Creo que hay una tentación que necesitamos evitar. Y necesitamos evitarla porque nos lleva al fatalismo, a la depresión de pensar que todo da lo mismo. Nuestra tentación sería pensar que nos hemos desilusionado porque el entusiasmo desmedido es pura ilusión. Podemos pensar que la cruda es señal de borrachera. Y no es cierto. No es verdad, porque lo que anhelamos, lo que deseamos para México no es algo malo para nadie: mayor democracia, mayor transparencia, menos corrupción, mejor función del Estado de Derecho para todos. Eso por una parte. Pero por otro lado, también hubo una clara señal de que lo que pensábamos no era ilusorio. ¿Cuál es esta señal?


Ya lo decía: los jóvenes obligaron al PRI a mostrar su verdadero rostro. Pero los modos de actuar del dinosaurio dictatorial también manifestaron señales de una seria cruda post-electoral. El lunes por la mañana, oleadas de gente que había vendido su voto por tarjetas de las tiendas Soriana llegaron a las sucursales más cercanas para canjear sus vales. Querían gastar lo que tenían en las tarjetas antes de que el PRI les quitara lo que les prometió a cambio de vender su propio voto (y el voto de otras personas). Una primera tienda tuvo que cerrar sus puertas ante el exceso de compradores. Y luego una segunda. Además, hubo plantones y bloqueos de personas que pedían que el PRI cumpliera con lo que les había prometido, puesto que ellos habían vendido su voto pero ya no les pagaron. El espectáculo fue grotesco.

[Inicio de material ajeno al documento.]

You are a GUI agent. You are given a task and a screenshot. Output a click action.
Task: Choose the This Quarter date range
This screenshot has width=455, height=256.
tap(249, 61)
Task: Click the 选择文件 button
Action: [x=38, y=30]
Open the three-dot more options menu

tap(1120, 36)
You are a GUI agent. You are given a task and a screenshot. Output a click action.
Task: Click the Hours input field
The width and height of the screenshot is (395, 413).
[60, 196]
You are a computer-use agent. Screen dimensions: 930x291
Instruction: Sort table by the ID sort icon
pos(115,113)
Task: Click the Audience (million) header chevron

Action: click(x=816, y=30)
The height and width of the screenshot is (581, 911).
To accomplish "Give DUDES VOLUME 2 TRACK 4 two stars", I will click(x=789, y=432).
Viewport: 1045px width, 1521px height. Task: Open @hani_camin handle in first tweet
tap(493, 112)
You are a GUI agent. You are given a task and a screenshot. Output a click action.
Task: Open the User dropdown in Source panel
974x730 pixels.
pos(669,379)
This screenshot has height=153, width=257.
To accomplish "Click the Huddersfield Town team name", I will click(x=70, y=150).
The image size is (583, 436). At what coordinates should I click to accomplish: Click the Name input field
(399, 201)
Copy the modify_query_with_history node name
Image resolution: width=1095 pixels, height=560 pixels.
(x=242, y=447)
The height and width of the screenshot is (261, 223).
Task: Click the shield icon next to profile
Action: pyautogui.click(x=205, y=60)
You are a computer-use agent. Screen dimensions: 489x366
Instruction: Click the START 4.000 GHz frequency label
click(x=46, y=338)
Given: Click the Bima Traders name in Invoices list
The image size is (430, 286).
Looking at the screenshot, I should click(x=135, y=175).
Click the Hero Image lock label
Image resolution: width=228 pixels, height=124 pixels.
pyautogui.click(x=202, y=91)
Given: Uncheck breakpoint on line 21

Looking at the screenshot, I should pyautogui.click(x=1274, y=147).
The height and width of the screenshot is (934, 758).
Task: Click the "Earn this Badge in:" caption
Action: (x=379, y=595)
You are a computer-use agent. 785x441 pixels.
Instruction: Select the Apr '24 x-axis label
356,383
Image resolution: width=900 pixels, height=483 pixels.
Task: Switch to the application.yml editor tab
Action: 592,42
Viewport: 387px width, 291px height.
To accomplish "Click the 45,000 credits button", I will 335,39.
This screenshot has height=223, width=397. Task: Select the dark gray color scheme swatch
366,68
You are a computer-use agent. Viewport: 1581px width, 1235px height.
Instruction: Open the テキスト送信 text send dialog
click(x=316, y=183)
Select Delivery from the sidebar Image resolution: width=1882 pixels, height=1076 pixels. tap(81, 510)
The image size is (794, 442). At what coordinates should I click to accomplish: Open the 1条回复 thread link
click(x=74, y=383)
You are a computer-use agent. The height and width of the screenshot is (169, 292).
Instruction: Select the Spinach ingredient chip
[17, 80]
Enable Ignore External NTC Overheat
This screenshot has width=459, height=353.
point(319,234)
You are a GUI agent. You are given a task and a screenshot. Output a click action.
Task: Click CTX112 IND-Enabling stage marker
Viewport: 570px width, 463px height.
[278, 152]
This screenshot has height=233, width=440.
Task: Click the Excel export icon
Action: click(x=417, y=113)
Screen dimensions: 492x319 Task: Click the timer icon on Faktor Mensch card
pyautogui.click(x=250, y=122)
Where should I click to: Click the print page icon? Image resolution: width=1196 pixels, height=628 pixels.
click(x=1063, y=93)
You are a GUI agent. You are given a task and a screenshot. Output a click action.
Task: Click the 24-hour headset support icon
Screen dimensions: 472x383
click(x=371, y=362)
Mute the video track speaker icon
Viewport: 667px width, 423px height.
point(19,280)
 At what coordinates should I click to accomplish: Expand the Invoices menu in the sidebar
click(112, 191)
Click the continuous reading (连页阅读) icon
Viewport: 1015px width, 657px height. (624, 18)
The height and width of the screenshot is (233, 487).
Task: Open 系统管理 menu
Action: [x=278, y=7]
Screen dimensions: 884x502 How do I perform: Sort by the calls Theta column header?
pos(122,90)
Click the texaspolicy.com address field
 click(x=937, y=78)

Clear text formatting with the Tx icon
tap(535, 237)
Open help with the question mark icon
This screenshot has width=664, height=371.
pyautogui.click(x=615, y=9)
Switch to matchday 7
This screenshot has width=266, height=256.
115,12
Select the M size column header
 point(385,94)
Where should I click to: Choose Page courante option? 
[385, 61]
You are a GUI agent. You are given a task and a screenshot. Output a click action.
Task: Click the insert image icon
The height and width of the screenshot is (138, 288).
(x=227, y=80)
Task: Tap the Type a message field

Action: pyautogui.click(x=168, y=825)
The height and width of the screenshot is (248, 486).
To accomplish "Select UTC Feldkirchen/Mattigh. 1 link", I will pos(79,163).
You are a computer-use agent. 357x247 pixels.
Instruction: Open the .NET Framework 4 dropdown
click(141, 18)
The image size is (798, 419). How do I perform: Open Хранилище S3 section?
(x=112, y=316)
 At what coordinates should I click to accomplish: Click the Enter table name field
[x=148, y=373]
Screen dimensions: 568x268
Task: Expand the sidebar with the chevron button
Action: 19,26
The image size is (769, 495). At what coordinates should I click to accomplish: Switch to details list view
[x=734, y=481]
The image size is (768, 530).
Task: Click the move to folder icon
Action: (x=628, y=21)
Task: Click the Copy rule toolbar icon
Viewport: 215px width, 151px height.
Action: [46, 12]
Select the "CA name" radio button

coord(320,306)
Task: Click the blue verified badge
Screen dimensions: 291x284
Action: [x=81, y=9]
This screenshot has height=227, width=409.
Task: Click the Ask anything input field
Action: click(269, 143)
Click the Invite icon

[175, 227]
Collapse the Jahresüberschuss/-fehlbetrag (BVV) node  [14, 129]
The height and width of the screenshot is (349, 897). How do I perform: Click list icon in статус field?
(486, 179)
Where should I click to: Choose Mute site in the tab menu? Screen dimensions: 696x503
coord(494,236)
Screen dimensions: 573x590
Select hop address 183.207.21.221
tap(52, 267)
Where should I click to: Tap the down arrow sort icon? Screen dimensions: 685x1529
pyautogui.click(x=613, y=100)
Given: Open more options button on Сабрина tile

Como telón de fondo, el virtual ganador de las elecciones diciendo que su partido no había comprado votos.

Esta "cruda post-electoral" del PRI quiere decir que la esperanza no fue una ilusión: había posibilidad de ver un cambio. Pero otra vez el poder corrupto secuestró esta posibilidad. La esperanza no era ilusa. Si no es una cruda de ilusión, ¿entonces de qué es cruda? ¿Qué es lo que nos provoca esta profunda sensación de dolor e insatisfacción? ¿Una “elección perdida”? Francamente, creo que no. Si fuera eso, creo que sería lo mismo cada elección: unos ganan y otros pierden. Pero esta vez hay algo distinto. Con el PRI expuesto, ya sabemos lo que nos espera. Pero el dinosaurio evidenciado nos mostró algo más profundo y todavía más doloroso: en México hay muchísimas personas dispuestas a vender su voto por despensa. México está lleno de personas que viven cotidianamente una violencia y una carestía profundísimas. México está lleno de personas sin horizonte, que no son capaces de ver más allá de lo inmediato. Estamos llenos de intereses mezquinos, pequeños. Hay mucha gente a la que no le importa el futuro del país, justamente porque viven en un país que se ha desentendido de ellos, que los ha abandonado en la miseria.

Yo creo que fue esa pobreza y ese horizonte lo que nos dio en la cara. El dolor viene de ahí, del desengaño de la gente que no es capaz de solidarizarse con un proyecto de país más amplio y más humano, sencillamente porque vive al día. Darnos cuenta de eso es doloroso y vergonzoso, pero no para quienes vendieron su voto. Es vergonzoso para quienes bajamos los brazos demasiado pronto. Creo que toca seguir avanzando después del guayabo del optimismo. Para mí esta es una gran llamada de atención: no habrá jamás democracia, ni proyectos, ni nada mientras exista gente excluida. Porque esa exclusión nos seguirá dando en la cara cuando pretendamos tener días de optimismo como los que vivimos hace poco.